Data section start

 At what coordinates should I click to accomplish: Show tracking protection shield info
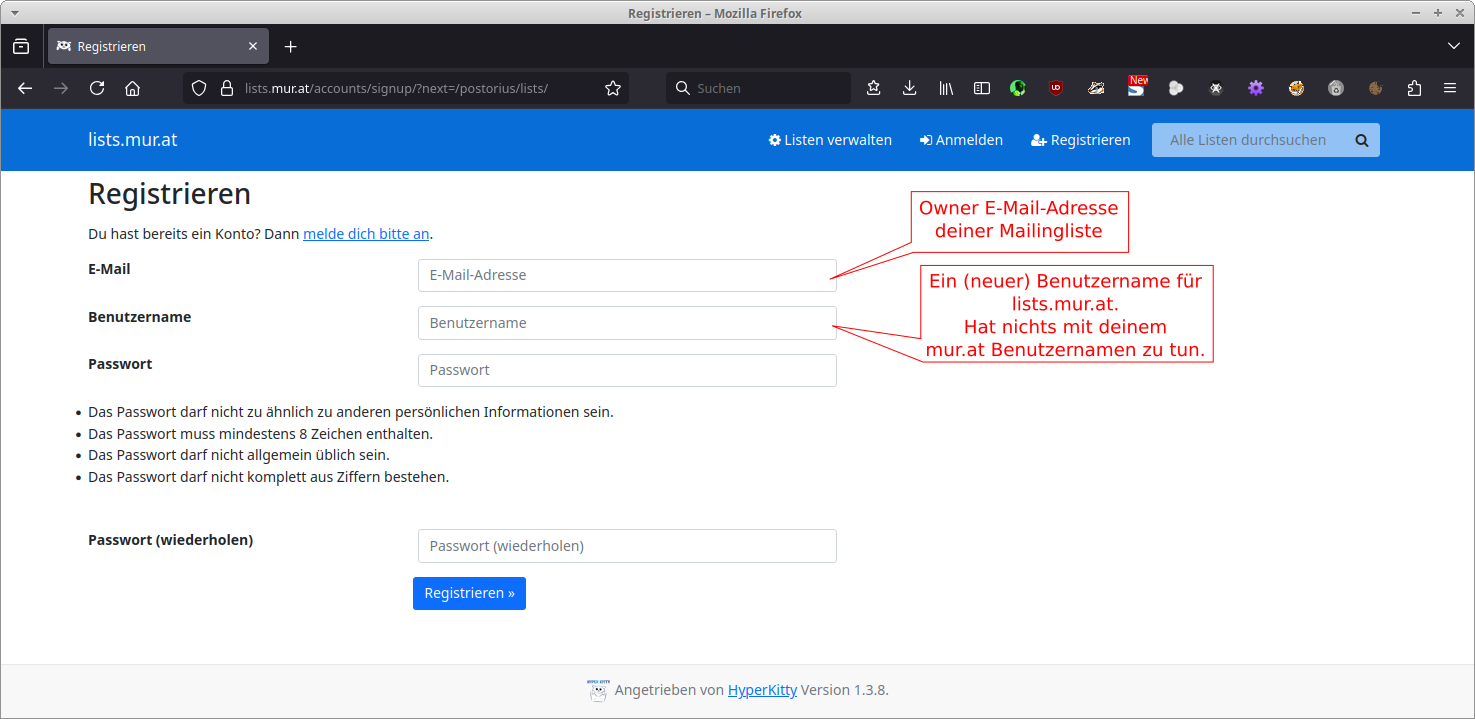[x=199, y=88]
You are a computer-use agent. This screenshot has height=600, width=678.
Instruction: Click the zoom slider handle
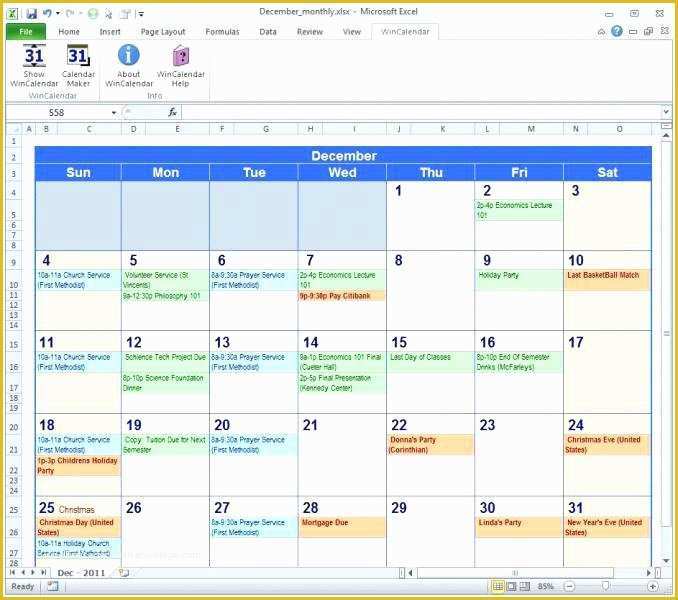pos(605,586)
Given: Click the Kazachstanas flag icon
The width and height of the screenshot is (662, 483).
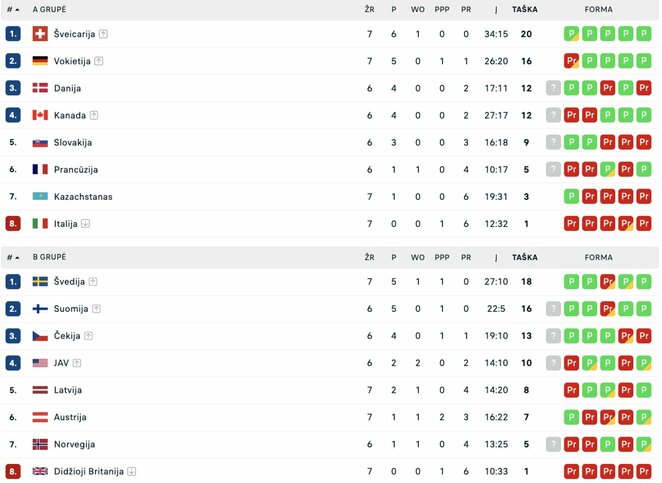Looking at the screenshot, I should point(40,197).
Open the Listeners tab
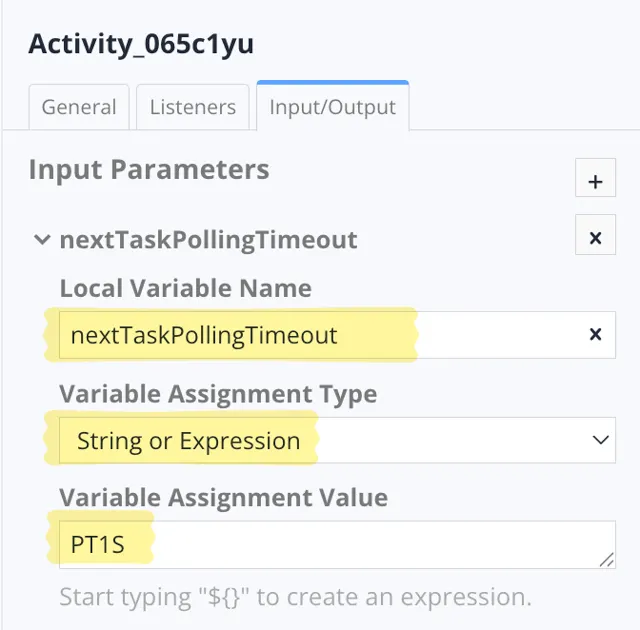 point(193,107)
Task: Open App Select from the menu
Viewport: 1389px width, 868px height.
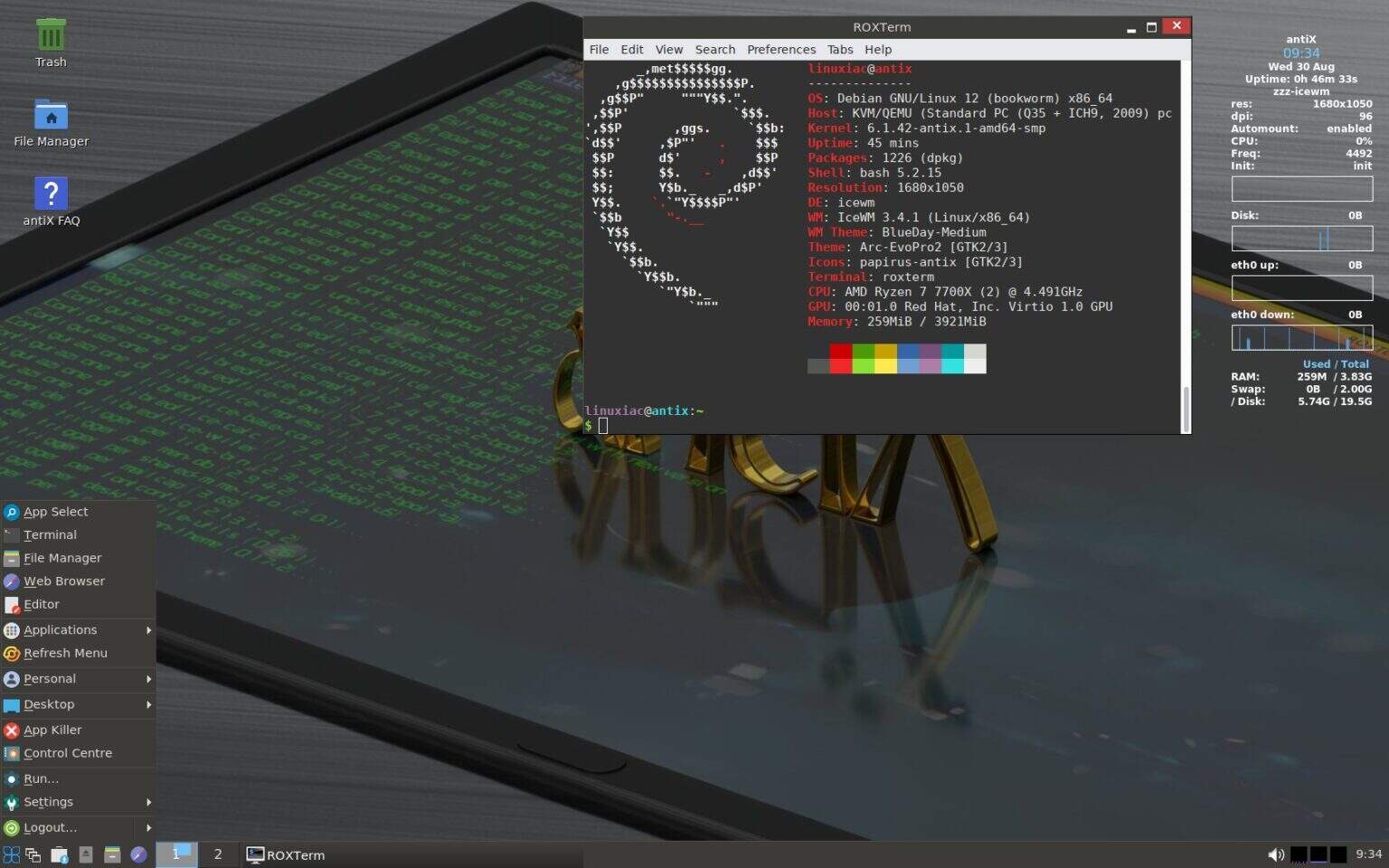Action: (56, 511)
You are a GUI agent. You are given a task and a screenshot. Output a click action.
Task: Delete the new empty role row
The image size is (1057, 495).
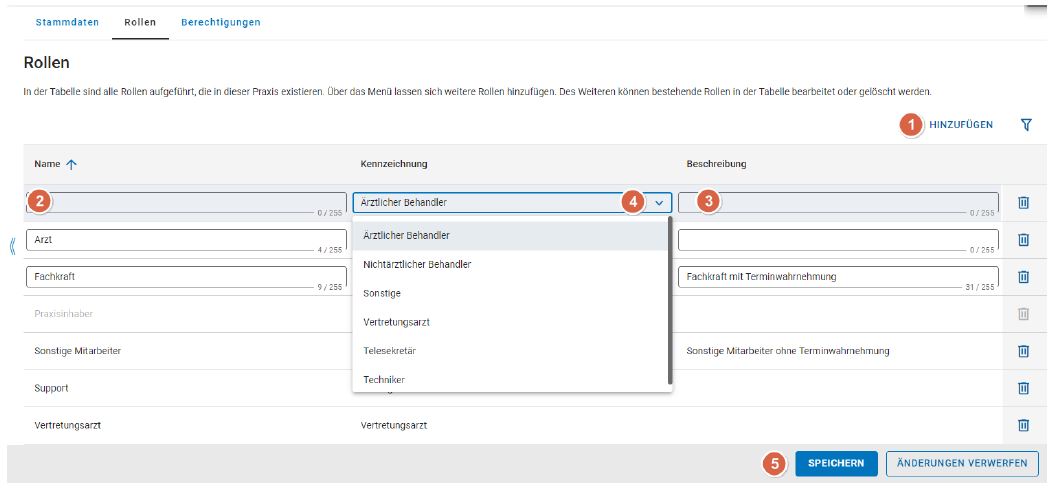(1023, 203)
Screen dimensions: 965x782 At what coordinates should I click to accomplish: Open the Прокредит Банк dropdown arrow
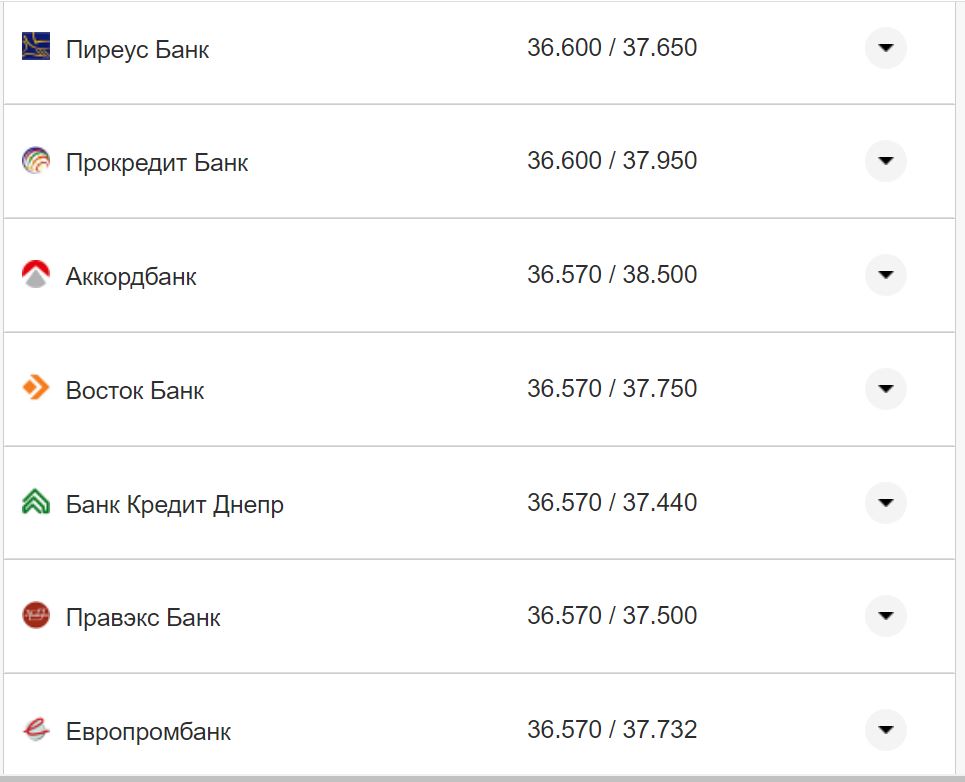(884, 161)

Data section end

Work request -
The result is a copy of every line above where the word "agent" shows up.

Solution to this problem -
You are a computer-use agent. This screenshot has height=600, width=678.
You are a GUI agent. You are given a task and a screenshot. Output a click action.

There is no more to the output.